[Saved entries]
↓↓↓

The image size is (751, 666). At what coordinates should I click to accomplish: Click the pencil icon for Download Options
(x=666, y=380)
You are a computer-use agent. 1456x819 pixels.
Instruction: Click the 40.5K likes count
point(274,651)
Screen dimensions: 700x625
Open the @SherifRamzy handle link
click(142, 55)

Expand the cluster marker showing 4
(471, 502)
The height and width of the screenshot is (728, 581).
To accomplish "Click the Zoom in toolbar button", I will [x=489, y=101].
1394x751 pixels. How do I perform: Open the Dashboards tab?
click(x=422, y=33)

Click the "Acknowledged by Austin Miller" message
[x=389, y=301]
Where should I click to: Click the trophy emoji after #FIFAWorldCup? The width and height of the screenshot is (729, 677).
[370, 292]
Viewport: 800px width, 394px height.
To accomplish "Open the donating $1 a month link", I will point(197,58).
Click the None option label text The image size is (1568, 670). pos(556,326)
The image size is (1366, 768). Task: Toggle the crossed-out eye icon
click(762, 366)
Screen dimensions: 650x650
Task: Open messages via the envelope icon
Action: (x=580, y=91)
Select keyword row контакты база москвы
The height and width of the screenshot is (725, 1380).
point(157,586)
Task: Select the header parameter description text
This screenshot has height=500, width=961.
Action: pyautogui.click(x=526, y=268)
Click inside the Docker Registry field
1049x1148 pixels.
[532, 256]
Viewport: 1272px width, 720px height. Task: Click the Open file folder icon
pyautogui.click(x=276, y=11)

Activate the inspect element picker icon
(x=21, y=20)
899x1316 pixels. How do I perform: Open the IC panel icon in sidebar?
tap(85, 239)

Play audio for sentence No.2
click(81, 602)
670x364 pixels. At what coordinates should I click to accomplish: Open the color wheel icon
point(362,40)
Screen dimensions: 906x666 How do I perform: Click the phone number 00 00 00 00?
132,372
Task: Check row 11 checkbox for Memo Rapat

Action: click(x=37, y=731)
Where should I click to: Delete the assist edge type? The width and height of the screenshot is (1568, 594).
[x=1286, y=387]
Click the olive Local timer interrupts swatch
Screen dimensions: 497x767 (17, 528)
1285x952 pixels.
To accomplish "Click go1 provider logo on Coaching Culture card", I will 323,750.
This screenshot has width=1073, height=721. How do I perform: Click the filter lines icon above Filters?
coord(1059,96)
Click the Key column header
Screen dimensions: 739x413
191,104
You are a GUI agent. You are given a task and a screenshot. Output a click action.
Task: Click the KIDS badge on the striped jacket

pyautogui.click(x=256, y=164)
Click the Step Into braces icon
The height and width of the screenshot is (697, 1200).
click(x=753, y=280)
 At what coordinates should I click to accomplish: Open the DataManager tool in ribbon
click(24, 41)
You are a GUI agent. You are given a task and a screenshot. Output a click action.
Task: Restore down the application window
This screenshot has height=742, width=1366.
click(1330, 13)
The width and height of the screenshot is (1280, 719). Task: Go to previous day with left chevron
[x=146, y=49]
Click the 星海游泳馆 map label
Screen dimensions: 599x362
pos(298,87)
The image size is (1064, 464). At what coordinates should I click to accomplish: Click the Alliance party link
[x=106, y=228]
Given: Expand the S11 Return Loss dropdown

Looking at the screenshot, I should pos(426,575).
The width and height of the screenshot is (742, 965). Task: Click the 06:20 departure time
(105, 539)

↑↑↑

Starting at the line that contains "tool in ribbon", retype each line through the last one in the records, both included, and add nothing.

 At what coordinates should I click to accomplish: Open the DataManager tool in ribbon
click(24, 41)
You are a GUI agent. You are given a task and a screenshot. Output a click action.
Task: Restore down the application window
This screenshot has height=742, width=1366.
click(1330, 13)
The width and height of the screenshot is (1280, 719). Task: Go to previous day with left chevron
[x=146, y=49]
Click the 星海游泳馆 map label
Screen dimensions: 599x362
pos(298,87)
The image size is (1064, 464). At what coordinates should I click to accomplish: Click the Alliance party link
[x=106, y=228]
Given: Expand the S11 Return Loss dropdown

Looking at the screenshot, I should pos(426,575).
The width and height of the screenshot is (742, 965). Task: Click the 06:20 departure time
(105, 539)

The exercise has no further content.